# TASK ITEM:
When you reach the line containing "Click the reload page icon" in the entries below, begin reproducing lines exactly, and stop once the line containing "532x420 pixels." is done.

# ENTRIES PROVIDED:
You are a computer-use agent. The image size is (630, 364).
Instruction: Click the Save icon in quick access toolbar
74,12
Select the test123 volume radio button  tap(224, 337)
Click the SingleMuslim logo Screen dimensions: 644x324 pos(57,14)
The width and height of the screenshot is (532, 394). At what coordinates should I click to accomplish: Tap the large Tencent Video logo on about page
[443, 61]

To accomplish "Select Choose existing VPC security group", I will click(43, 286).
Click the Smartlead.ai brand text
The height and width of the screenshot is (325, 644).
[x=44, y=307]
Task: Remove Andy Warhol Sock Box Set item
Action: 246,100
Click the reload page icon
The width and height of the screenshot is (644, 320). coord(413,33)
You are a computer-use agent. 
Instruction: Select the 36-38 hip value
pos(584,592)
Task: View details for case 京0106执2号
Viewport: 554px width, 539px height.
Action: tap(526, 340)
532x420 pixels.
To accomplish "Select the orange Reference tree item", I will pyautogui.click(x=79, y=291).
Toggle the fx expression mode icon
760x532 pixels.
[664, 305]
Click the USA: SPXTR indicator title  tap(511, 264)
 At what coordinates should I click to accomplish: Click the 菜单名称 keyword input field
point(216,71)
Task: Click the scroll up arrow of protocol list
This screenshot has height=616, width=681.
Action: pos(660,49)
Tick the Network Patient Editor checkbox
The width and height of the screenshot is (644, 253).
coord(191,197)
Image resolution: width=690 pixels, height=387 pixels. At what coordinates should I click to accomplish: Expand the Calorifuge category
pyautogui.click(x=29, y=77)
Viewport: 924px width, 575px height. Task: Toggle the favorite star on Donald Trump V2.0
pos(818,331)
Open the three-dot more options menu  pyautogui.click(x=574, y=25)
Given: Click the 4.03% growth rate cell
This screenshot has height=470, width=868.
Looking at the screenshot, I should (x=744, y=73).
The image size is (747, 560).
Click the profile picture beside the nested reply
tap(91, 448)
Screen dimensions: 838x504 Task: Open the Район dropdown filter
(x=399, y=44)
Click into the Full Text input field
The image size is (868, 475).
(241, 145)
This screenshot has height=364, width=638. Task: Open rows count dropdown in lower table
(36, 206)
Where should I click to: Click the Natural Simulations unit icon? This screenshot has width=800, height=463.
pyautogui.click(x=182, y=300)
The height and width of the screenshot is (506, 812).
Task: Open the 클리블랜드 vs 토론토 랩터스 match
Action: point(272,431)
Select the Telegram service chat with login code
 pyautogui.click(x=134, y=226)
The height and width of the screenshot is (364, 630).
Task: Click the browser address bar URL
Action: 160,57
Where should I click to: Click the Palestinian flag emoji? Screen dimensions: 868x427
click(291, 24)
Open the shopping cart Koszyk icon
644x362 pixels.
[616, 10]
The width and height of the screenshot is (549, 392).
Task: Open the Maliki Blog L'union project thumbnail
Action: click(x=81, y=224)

# RESPONSE AREA:
Click the reload page icon
The width and height of the screenshot is (644, 320). coord(413,33)
You are a computer-use agent. 
Instruction: Select the 36-38 hip value
pos(584,592)
Task: View details for case 京0106执2号
Viewport: 554px width, 539px height.
Action: tap(526, 340)
532x420 pixels.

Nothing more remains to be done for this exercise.